Professional History

 
Prior to being appointed Chancellor in April 2010, Hyman served as Vice President of Operations Strategy and Business Intelligence at ComEd, an Exelon company.  She joined ComEd in 1996 and held positions across the company during her 14-year career, including Information Technology, Transmission and Distribution, and Government & Legislative Affairs.
 
Hyman was active in Exelon’s African-American Members Association (EAAMA) and was instrumental in ComEd’s corporate sponsorship of the Black Star Project, which brings EAAMA members to local schools to promote and reinforce the importance of education.  She also serves as the Chairman for the Black Star Project Advisory Board.

 

Civic Involvement & Speaking Engagements


Hyman serves as a member of the Board of Directors of the national advocacy organization Complete College America (CCA), the Washington DC-based non-profit organization leading America’s effort to improve college graduation rates.

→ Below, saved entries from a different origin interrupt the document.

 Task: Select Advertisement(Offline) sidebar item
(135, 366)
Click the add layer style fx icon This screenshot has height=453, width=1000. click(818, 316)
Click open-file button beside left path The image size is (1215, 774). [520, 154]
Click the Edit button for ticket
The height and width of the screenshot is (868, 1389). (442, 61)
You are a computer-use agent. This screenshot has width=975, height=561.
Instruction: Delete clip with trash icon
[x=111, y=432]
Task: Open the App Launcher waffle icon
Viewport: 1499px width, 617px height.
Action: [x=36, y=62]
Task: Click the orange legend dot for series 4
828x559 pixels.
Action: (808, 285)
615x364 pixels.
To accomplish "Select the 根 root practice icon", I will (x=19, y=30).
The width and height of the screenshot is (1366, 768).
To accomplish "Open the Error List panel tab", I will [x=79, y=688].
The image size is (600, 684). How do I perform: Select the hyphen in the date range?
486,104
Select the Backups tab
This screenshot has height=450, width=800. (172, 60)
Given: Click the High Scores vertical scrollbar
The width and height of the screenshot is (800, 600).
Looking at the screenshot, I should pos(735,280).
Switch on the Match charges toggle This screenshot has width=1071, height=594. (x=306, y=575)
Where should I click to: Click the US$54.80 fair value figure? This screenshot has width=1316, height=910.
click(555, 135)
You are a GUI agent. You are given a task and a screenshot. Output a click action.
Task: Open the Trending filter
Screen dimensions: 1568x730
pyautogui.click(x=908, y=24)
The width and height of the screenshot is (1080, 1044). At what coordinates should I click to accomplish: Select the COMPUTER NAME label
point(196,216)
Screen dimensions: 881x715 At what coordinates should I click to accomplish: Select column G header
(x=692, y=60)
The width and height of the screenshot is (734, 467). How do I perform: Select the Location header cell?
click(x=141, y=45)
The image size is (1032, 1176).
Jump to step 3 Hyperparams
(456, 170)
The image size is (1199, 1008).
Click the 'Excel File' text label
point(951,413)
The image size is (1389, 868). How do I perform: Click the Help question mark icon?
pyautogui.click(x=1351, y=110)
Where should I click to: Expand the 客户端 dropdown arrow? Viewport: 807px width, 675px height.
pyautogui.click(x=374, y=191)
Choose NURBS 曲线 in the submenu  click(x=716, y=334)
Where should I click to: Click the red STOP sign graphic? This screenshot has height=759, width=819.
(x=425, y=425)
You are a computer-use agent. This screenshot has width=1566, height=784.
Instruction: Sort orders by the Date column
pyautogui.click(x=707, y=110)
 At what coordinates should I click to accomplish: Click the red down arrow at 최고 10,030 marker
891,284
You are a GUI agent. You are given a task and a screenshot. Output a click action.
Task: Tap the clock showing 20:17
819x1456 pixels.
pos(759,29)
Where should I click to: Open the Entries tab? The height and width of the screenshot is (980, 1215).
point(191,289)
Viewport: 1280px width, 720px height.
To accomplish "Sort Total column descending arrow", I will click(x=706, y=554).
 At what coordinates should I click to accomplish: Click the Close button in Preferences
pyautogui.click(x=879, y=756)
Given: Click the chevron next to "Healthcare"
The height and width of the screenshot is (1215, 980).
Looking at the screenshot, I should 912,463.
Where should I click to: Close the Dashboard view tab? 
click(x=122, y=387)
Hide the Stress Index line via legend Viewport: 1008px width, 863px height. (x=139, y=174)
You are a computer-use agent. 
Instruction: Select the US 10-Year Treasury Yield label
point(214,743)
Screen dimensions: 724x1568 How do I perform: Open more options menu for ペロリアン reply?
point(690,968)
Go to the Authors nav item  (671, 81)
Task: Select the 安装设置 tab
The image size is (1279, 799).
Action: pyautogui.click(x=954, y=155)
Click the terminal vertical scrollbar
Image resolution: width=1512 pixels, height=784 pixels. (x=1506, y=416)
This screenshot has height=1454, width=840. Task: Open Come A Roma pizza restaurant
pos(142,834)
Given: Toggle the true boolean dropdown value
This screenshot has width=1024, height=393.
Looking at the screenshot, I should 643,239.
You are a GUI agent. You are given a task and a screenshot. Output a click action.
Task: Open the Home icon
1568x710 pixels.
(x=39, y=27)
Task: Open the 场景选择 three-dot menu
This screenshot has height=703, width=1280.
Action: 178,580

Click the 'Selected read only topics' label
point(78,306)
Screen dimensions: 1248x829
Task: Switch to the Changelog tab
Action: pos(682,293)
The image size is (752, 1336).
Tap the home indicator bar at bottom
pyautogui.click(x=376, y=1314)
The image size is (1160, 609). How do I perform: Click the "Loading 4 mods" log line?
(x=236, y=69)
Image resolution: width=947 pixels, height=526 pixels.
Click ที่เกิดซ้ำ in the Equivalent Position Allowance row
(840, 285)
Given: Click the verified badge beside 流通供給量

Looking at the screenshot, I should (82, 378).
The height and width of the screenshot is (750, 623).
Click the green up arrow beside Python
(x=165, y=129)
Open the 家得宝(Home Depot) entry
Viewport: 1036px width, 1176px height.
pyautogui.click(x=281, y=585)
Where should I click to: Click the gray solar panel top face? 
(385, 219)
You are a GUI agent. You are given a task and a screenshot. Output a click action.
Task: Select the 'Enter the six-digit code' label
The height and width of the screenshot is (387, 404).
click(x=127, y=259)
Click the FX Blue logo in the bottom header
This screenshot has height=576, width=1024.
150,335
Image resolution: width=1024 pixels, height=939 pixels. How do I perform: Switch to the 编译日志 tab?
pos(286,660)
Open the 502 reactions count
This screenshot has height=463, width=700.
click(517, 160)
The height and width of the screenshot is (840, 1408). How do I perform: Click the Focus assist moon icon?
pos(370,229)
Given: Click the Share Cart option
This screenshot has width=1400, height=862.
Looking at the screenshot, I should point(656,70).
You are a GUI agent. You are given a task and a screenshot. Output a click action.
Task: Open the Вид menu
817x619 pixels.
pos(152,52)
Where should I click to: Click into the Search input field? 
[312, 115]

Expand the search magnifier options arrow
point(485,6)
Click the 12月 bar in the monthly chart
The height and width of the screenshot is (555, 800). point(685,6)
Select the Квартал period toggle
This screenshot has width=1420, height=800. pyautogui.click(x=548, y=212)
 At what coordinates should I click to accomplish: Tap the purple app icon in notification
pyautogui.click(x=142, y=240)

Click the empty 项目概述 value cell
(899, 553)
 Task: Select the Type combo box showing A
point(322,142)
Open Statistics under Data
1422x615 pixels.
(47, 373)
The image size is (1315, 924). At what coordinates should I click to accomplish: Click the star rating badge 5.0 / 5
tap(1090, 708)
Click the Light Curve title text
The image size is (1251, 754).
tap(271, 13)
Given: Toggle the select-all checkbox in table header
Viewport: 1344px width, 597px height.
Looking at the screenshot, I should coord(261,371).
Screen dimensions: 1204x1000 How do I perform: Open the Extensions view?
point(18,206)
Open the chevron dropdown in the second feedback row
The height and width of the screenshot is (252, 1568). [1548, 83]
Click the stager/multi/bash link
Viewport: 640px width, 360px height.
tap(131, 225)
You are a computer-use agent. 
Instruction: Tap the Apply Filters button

In addition, Hyman has been sworn in under the State of Illinois as a Court Appointed Special Advocate for abused and neglected children who are wards of the Juvenile Court.  Hyman is a former Vice Chair of the Board of Directors of the Night Ministry, which connects with Chicago's vulnerable youth and adults, providing basic supplies, self-care supplies, free healthcare, housing and supportive services for youth, and referrals to other resources.
 
Hyman is often called to discuss the community college reform movement and has served as a panelist at The Hamilton Project and the Center for the American Progress’s “The Future of American Jobs Part II” discussion at the National Press Club in Washington, D.C. (2010), NBC News’s Education Nation Summit in New York City (2011), the National Journal’s Educating for Success: The Nexus Between College Completion and American Competitiveness in Washington D.C. (2011) and at the Aspen Institute 2011 Ideas Festival. 
 

Education

Chancellor Hyman was once a City Colleges student herself:  she is a graduate of Olive-Harvey College.  She went on to earn a Bachelor of Science degree in Computer Science from the Illinois Institute of Technology, a Master of Arts Degree in Community Development from North Park University, and an Executive Master of Business Administration from Northwestern University’s Kellogg School of Management.  Chancellor Hyman is a Chicago native who grew up on the city’s West Side.